Influence of Oral Progesterone Administration on Drug-Induced QT Interval Lengthening: A Randomized, Double-Blind, Placebo-Controlled Crossover Study.

Objectives: We tested the hypothesis that oral progesterone administration attenuates drug-induced QT interval lengthening.

Background: Evidence from preclinical and human investigations suggests that higher serum progesterone concentrations may be protective against drug-induced QT interval lengthening.

Methods: In this prospective, double-blind, crossover study, 19 healthy female volunteers (21-40 years) were randomized to receive progesterone 400 mg or matching placebo orally once daily for 7 days timed to the menses phase of the menstrual cycle (between-phase washout period = 49 days). On day 7, ibutilide 0.003 mg/kg was infused over 10 minutes, after which QT intervals were recorded and blood samples collected for 12 hours. Prior to the treatment phases, subjects underwent ECG monitoring for 12 hours to calculate individualized heart rate-corrected QT intervals (QTI).

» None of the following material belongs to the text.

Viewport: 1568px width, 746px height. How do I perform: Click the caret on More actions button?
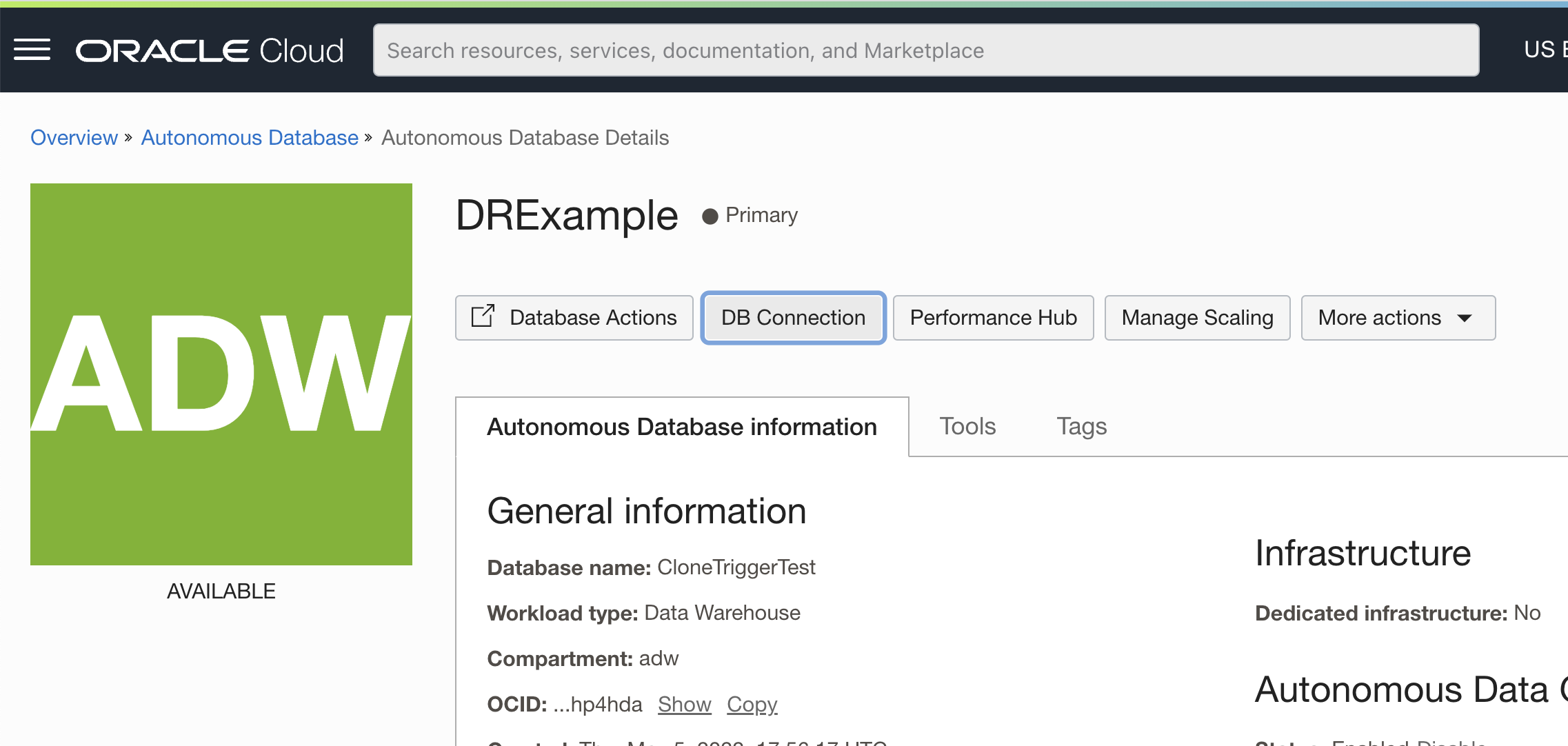point(1465,318)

Results: Fifteen subjects completed all study phases. Maximum serum ibutilide concentrations in the progesterone and placebo phases were similar (1247±770 vs 1172±709 pg/mL, p=0.43). Serum progesterone concentrations were higher during the progesterone phase (16.2±11.0 vs 1.2±1.0 ng/mL, p<0.0001), while serum estradiol concentrations in the two phases were similar (89.3±62.8 vs 71.8±31.7 pg/mL, p=0.36). Pre-ibutilide lead II QTI was significantly lower in the progesterone phase (412±15 vs 419±14 ms, p=0.04). Maximum ibutilide-associated QTI (443±17 vs 458±19 ms, p=0.003), maximum percent increase in QTI from pretreatment value (7.5±2.4 vs 9.3±3.4%, p=0.02) and area under the effect (QTI) curve during the first hour post-ibutilide (497±13 vs 510±16 ms-hr, p=0.002) were lower during the progesterone phase. Progesterone-associated adverse effects included fatigue/malaise and vertigo.

Conclusions: Oral progesterone administration attenuates drug-induced QTI lengthening.